TTK’nın 5/A maddesi metni göz önüne alındığında, zorunlu arabuluculuğun “ticari davalarda konusu bir miktar paranın ödenmesi olan alacak ve tazminat talepleri” yönünden dava şartı olarak öngörüldüğü düşünülebilir ise de, anılan maddede “talep sonucu” olan alacak ve tazminat istemlerine değil “dava konusuna” vurgu yapılarak, “konusu bir miktar paranın ödenmesi olan davalar” için dava şartı olan arabuluculuğun öngörüldüğünü belirtmek gerekmektedir. Alacak ve tazminat davaları yanında, menfi tespit davalarının da konusu bir miktar paranın ödemesine ilişkindir. Bu husus, alacak ve tazminat davalarında bir miktar paranın ödenmesi olarak tezahür ettiği gibi, menfi tespit davalarında ise bir miktar paranın ödenmemesi olarak ortaya çıktığından konu itibariyle menfi tespit davasının da dava şartı olan zorunlu arabuluculuk kapsamında kaldığının kabulü gerekir. Zira, kanun koyucunun amacı, uyuşmazlıkların yargı önüne gelmeden, taraflar arasında bir arabulucu vasıtasıyla görüşmeler yapılmak suretiyle, daha hızlı ve kesin olarak çözülmesi ve bu çözüm yolunun olabildiğince geniş uyuşmazlık ve dava türlerine uygulanmasıdır. Bu amaç göz önüne alındığında, konusu bir miktar paranın ödenmesi olan menfi tespit davalarında da zorunlu arabuluculuğa başvurmanın dava şartı olduğu sonucuna varılmaktadır. Aksinin kabulü halinde kanun koyucunun amacına aykırı yorum yapılmış olacağından, bu yorum tarzı hukuka uygun düşmeyecektir.

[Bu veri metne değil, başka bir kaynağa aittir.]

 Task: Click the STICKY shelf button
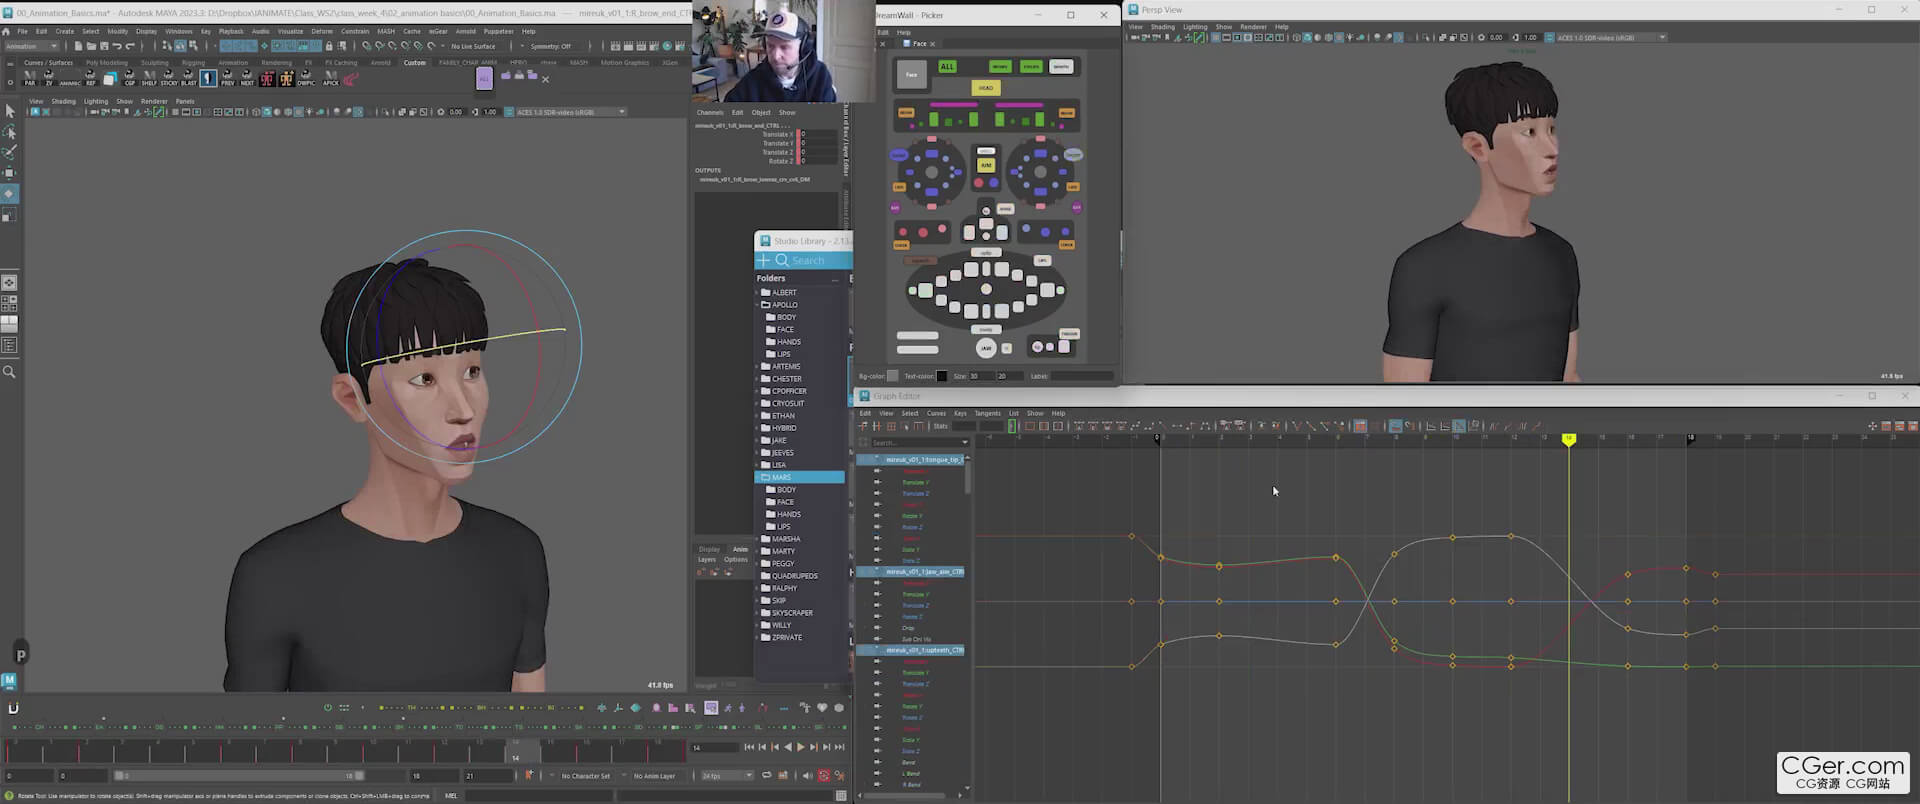click(x=169, y=78)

Kaldı ki, İİK’nın 72/1. maddesinde “Borçlu icra takibinden önce veya takip sırasında borçlu olmadığını tespit için menfi tespit davası açabilir”, 72/6. Maddesinde “Borçlu, menfi tesbit davası zımmında tedbir kararı almamış ve borç da ödenmiş olursa, davaya istirdat davası olarak devam edilir.” 72/7.maddesinde “Takibe itiraz etmemiş veya itirazının kaldırılmış olması yüzünden borçlu olmadığı bir parayı tamamen ödemek mecburiyetinde kalan şahıs, ödediği tarihten itibaren bir sene içinde, umumi hükümler dairesinde mahkemeye başvurarak paranın geriye alınmasını istiyebilir.” hükmü düzenlenmiş olup, bu hükümler göz önüne alındığında da, menfi tespit davasında alacaklının icra takibi ile elde etmek istediği para alacağı bakımından borçlu olunmadığının tespiti; paranın ödenmek zorunda kalınması halinde ise istirdat davasına dönüşerek bu bir miktar paranın geri alınması söz konusu olmaktadır. TTK’nın 5/A maddesinde belirtilen bu bir miktar para alacağının taraflardan hangisine ait olduğu önem taşımamaktadır. Bu nedenle, “bir miktar paranın tahsili” istemli alacak veya tazminat davası ile “bir miktar para borcu bulunmadığının tespiti” istemli menfi tespit davasının “aynı bir miktar paraya ilişkin” olduğu gözden kaçırılmamalıdır. Tüm bu açıklamalar göz önüne alındığında, konusu bir miktar para borcu olan alacak ve tazminat davaları gibi, menfi tespit davasında da zorunlu arabuluculuğa başvurmanın dava şartı olarak düzenlendiği sonucuna varılmaktadır. (Aynı yönde İstanbul Bölge Adliyesi Mahkemesi 15. Hukuk Dairesi 2020/833 Esas, 2020/704 Karar)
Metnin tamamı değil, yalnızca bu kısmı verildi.